Der von ihm zu fordernde Nachweis über die Drogenfreiheit sei nicht
erbracht und könne auch nicht anderweitig angenommen werden. Eine
Eignung zum Führen von Kraftfahrzeugen liege somit beim Kläger
nicht vor und die Entziehung der Fahrerlaubnis sei daher die einzig richtige
Entscheidung gewesen.
Mit Schriftsatz vom 13.12.2004 begründeten die Prozessbevollmächtigten
des Klägers die Klage im Wesentlichen damit, dass die Aufforderung
zur Vorlage eines medizinischpsychologischen Gutachtens rechtswidrig gewesen
sei. Die auf der Nicht-Vorlage dieses Gutachtens beruhende Entziehung
der Fahrerlaubnis sei damit ebenfalls rechtswidrig.

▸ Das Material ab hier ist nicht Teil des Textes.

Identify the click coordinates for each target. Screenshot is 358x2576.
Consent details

Mit Schreiben vom 12.01.2005 wies das Gericht darauf hin, dass nach Aktenlage
die Anforderung eines medizinisch-psychologischen Gutachtens zur Frage
des Trennvermögens gerechtfertigt erscheine. Zumindest gelegentlicher
Cannabis-Konsum stehe nach dem festgestellten THC-Carbonsäurewert
von 33,5 ng/ml und auch nach dem Gutachten von Dr. Reichwein fest. Damit
sei nach der aktuellen Rechtsprechung § 11 Abs. 8 FeV anwendbar.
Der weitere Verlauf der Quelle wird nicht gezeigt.